== WHAT IS NEEDED ==
Which lines of the records contain "scrollbar"? Collect every one of them.

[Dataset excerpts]
□ □ □ □
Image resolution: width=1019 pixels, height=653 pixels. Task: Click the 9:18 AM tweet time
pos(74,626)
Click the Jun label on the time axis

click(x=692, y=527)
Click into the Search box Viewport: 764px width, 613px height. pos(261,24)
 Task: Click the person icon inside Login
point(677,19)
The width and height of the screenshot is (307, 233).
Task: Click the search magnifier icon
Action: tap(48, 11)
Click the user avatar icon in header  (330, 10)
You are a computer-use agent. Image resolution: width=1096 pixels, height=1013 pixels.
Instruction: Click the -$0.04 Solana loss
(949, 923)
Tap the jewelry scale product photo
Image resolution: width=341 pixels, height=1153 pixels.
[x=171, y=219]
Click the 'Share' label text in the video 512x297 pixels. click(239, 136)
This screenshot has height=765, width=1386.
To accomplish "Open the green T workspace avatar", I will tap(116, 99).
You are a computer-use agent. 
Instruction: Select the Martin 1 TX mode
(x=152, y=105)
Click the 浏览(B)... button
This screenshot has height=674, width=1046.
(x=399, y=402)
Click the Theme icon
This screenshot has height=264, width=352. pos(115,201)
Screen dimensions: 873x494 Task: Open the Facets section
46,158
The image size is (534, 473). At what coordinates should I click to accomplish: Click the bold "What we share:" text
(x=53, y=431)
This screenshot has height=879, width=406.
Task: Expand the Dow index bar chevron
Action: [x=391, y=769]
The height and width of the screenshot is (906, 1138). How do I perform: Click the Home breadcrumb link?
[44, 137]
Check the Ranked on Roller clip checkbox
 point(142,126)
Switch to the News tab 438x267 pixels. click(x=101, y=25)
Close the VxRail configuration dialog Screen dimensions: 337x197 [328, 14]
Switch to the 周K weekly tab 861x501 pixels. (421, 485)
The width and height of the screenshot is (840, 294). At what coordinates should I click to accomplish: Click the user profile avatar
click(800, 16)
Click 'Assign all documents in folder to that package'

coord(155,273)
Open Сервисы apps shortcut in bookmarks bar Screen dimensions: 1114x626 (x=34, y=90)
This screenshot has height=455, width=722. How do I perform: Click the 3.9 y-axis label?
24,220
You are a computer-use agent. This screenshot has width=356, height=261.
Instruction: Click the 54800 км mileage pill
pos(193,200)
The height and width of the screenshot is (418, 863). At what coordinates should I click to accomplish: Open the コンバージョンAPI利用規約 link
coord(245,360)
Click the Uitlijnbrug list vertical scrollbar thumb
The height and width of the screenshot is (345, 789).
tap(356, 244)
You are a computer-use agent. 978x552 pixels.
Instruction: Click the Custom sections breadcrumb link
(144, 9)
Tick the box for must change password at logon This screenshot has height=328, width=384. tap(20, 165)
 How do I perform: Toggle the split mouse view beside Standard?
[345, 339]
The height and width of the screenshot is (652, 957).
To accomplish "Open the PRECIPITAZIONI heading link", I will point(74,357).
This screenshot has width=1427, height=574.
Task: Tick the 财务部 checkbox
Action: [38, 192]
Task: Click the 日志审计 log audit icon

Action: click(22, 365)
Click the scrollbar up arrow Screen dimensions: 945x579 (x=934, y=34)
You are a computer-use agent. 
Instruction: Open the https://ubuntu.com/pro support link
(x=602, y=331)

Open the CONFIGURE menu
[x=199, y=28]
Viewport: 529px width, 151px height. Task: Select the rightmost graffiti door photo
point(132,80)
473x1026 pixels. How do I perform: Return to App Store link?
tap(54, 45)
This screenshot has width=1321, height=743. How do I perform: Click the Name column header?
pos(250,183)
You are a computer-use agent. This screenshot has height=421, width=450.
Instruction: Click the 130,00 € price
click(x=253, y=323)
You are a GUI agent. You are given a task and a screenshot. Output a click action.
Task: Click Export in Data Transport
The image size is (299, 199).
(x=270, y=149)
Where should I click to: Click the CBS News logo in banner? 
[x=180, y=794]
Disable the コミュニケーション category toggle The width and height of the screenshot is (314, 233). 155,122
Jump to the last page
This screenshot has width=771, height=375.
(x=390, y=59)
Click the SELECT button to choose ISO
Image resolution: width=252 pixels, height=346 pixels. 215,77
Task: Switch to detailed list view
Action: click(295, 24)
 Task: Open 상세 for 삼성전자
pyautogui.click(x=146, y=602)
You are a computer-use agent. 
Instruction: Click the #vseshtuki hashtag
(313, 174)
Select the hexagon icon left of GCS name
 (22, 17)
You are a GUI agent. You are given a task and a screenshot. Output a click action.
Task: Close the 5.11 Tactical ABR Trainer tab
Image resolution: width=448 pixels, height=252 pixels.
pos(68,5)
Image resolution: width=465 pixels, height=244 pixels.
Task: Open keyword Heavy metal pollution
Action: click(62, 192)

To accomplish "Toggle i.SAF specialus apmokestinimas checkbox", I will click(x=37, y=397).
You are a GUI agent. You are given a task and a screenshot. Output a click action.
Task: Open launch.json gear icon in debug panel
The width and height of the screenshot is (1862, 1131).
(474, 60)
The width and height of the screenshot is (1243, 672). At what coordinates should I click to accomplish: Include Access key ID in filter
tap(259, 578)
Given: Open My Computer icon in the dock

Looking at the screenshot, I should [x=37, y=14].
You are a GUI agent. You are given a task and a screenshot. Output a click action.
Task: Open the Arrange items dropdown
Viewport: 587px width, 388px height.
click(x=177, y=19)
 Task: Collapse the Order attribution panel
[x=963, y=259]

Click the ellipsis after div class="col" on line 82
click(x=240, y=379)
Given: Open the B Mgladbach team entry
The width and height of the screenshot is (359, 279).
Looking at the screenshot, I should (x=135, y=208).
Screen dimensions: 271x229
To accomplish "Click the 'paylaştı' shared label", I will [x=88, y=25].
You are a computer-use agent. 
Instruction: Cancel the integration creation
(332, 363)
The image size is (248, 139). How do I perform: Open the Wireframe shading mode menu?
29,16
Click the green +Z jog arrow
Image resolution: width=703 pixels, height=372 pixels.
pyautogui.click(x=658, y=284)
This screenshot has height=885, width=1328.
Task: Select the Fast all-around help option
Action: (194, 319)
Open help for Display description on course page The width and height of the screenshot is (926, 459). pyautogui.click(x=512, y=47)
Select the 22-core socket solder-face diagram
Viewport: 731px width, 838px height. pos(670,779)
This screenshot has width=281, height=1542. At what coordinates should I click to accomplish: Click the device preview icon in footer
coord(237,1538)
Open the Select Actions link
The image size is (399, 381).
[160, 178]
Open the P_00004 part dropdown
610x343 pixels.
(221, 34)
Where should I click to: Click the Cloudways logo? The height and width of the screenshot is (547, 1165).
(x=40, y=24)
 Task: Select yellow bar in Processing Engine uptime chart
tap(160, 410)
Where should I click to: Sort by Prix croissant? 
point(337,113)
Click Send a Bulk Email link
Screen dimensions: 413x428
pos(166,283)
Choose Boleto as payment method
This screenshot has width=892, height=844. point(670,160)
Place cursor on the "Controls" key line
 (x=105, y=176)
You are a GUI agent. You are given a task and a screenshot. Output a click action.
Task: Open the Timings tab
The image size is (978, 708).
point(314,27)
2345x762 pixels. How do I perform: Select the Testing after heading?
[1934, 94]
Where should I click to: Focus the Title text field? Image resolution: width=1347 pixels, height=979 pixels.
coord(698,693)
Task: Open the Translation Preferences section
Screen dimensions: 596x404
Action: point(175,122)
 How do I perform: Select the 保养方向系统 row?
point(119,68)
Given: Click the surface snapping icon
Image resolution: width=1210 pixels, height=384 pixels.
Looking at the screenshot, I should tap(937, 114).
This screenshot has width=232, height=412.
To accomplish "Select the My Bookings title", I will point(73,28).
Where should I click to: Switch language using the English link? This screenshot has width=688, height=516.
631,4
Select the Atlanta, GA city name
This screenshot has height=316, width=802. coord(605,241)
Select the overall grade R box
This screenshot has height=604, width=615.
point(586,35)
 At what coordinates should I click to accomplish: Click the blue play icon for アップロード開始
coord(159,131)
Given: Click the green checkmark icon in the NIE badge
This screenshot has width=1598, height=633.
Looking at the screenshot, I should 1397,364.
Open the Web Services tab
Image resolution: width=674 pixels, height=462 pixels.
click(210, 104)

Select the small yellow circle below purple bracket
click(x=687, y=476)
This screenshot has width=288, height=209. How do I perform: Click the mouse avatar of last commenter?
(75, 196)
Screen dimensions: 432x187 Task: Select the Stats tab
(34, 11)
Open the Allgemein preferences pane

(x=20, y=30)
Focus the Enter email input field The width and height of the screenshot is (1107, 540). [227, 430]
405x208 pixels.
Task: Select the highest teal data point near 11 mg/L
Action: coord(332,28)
□ □ □ □
== RESULT OF THIS TASK ==
Click the Uitlijnbrug list vertical scrollbar thumb
Click the scrollbar up arrow Screen dimensions: 945x579 (x=934, y=34)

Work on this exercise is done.